Gesundheitskonferenz zum Thema Sucht und Abhängigkeit: Wenn Konsum zum Zwang wird
Bei der 18. Steirischen Gesundheitskonferenz am 7. Juni 2023 war die „goldene Mitte“ zwischen „Always online“ und „Digital Detox“ genauso Thema wie 50 Jahre Drogenberatungsstelle Steiermark. Die Expert*innen erläuterten den rund 350 Besucher*innen im Messecongress Graz, wie ein gesunder Internetkonsum gefördert und Suchterkrankungen frühzeitig verhindert werden können. Im Fokus standen dabei konkrete Maßnahmen, die in der Steiermark umgesetzt werden.

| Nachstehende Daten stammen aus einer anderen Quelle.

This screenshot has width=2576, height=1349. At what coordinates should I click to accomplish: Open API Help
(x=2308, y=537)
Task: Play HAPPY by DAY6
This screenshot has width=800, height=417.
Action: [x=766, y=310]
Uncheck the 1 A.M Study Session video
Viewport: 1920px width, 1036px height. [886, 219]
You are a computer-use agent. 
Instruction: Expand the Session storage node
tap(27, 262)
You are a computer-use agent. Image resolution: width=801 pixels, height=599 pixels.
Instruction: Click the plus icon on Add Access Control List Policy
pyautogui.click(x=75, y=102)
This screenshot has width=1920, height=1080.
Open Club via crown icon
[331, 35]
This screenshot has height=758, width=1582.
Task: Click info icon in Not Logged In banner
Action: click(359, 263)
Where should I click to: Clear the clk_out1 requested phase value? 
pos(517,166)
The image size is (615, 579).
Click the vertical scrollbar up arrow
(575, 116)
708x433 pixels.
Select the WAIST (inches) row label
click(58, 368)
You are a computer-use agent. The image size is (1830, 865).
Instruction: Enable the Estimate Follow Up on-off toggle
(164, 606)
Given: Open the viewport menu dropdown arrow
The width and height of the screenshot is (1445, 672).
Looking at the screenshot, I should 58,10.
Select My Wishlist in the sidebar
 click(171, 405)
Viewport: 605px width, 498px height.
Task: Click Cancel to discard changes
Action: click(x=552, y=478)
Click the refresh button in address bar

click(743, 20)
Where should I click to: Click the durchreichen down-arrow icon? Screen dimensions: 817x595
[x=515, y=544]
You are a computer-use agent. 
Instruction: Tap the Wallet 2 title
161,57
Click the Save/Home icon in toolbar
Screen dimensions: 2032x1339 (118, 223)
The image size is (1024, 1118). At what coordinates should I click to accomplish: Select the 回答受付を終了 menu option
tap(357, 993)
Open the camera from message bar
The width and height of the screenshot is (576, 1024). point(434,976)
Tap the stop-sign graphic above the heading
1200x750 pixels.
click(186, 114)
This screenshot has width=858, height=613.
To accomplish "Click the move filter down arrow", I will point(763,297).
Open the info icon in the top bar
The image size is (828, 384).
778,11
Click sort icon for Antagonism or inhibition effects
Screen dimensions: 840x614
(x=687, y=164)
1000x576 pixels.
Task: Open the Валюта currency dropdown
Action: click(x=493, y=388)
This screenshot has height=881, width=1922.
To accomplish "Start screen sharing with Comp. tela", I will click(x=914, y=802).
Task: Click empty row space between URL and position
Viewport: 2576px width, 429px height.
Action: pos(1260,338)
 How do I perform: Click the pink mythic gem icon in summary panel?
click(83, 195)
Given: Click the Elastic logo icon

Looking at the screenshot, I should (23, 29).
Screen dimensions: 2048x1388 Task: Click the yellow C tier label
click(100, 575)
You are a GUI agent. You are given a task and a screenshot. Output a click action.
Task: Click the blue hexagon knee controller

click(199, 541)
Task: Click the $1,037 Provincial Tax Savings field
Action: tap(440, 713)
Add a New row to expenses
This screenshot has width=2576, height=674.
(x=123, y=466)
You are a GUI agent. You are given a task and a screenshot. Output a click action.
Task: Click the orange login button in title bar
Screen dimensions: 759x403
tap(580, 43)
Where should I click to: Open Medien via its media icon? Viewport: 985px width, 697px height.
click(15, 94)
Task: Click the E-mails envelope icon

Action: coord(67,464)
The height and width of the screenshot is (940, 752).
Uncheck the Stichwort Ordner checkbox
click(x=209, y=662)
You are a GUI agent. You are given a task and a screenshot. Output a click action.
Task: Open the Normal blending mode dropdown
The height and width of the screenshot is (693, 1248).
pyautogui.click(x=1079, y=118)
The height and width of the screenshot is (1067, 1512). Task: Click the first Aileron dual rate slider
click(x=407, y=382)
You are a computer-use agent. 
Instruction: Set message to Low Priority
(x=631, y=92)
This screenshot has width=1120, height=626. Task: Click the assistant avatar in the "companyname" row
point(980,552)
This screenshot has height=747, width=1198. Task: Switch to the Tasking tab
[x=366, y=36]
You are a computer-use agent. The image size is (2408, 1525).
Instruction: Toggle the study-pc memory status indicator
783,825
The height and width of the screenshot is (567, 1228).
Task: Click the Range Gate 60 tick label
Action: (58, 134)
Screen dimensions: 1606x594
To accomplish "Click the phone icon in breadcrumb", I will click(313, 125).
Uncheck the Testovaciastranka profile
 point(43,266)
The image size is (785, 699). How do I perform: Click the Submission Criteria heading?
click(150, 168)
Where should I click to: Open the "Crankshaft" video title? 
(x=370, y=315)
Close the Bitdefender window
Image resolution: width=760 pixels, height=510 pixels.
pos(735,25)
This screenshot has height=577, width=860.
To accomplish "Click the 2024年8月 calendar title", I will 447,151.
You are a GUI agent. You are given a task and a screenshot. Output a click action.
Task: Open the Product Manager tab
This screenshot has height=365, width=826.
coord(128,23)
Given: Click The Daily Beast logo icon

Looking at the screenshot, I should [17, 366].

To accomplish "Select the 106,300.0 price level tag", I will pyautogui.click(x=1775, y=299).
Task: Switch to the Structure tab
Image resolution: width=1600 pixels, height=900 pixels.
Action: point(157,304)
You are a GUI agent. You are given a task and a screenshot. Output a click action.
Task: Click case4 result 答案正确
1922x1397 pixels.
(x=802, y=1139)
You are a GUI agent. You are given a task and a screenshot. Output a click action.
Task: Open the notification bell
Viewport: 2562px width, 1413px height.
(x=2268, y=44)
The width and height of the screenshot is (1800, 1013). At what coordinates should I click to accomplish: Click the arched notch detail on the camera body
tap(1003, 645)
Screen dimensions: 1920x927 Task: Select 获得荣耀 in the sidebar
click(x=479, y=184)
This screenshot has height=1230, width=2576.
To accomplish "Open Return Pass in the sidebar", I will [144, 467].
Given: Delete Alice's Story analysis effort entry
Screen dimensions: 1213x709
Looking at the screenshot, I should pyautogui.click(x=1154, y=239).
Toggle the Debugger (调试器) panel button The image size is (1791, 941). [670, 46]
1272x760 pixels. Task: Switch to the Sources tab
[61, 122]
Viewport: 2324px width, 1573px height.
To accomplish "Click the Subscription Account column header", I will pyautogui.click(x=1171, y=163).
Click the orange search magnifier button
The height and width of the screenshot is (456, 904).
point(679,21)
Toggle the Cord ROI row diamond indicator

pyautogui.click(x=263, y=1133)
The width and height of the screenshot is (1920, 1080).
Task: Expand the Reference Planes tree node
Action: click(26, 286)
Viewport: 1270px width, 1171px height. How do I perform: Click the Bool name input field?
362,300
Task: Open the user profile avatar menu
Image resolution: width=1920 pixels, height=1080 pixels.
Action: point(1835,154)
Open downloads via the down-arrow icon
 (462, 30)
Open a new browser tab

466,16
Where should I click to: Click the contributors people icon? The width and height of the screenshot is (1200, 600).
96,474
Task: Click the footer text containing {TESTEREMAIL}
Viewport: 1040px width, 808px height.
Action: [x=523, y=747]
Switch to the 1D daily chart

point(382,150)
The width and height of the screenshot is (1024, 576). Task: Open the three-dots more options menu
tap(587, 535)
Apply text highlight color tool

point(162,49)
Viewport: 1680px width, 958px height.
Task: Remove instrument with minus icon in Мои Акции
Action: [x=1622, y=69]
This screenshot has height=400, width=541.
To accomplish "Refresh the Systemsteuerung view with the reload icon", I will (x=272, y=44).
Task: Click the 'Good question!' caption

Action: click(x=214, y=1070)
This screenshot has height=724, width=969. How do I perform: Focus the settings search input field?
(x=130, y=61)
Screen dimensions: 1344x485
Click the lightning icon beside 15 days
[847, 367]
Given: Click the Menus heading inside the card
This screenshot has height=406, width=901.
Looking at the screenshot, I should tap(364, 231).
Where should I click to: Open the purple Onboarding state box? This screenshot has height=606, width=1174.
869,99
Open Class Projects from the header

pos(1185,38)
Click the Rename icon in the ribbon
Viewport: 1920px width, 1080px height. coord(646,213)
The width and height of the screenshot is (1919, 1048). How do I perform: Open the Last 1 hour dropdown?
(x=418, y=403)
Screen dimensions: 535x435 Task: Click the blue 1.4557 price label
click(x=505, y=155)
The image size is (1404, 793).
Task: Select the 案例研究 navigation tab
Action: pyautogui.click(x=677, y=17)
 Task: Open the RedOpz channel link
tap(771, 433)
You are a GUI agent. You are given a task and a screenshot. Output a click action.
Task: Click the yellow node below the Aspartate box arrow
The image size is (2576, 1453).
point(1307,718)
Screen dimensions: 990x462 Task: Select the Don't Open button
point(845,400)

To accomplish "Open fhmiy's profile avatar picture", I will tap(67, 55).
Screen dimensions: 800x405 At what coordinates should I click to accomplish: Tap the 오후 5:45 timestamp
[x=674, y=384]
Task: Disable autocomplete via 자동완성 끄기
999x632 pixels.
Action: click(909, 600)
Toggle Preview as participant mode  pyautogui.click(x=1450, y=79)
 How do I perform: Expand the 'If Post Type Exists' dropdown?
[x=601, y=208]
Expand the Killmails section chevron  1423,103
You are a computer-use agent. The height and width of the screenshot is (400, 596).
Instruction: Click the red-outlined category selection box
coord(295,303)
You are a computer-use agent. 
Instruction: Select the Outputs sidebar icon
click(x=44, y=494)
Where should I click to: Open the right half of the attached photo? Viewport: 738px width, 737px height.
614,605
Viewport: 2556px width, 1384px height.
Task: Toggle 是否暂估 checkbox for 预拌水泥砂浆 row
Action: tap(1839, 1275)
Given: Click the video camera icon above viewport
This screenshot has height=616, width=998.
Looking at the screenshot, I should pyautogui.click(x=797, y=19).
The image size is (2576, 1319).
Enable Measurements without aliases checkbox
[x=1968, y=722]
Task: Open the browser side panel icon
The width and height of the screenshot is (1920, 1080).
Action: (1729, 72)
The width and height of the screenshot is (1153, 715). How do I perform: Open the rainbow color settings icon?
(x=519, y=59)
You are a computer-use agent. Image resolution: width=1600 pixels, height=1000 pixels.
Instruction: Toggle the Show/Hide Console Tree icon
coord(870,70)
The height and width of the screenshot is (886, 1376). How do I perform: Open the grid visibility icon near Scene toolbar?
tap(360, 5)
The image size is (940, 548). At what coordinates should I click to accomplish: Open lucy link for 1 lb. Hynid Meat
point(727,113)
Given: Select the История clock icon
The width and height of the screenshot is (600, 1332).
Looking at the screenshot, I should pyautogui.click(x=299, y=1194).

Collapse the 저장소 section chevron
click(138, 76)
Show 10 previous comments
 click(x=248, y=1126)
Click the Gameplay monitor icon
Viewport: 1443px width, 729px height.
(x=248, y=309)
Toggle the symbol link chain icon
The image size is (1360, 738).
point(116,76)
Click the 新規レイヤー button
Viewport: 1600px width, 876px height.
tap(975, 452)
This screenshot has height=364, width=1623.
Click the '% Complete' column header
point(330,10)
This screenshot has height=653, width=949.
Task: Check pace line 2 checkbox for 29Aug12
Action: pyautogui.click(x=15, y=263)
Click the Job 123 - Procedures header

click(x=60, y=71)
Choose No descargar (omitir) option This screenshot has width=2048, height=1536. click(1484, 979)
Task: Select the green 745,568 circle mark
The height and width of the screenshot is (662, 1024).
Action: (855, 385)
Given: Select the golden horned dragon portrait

Egal ob beim Internetkonsum, beim Glücksspiel oder beim Alkohol: Die Grenze zwischen Genuss bzw. Unterhaltung und krankhafter Sucht ist fließend. Gesundheitslandesrätin Juliane Bogner-Strauß: „Um einen gesunden Umgang mit modernen Medien und Genussmitteln zu fördern und Süchte zu verhindern, setzen wir in der Steiermark ein breites Bündel an Maßnahmen um. Die Angebote werden dabei auch laufend weiterentwickelt, wobei uns wichtig ist, dabei möglichst bedarfsgerecht vorzugehen. Für den Bereich Internetkonsum haben wir daher als erstes Bundesland Österreichs in einer umfassenden Studie Daten erhoben, auf deren Basis nun ein Fachbeirat konkrete Maßnahmen ausarbeitet.“ Der Aktionsplan soll im ersten Quartal 2024 vorliegen.
(Fotocredit: Gesundheitsfonds/Hutter)
Sucht und Abhängigkeit verhindern
„In unserer digitalen Welt von heute ist es entscheidend, das Bewusstsein für gesunden Internetkonsum zu schärfen. Hier in der Steiermark, bemühen wir uns, effektive und bedarfsgerechte Maßnahmen zu erarbeiten, um die Grenze zwischen Nutzung und Abhängigkeit zu definieren und gesundes Online-Verhalten zu fördern“, so Klubobmann Hannes Schwarz.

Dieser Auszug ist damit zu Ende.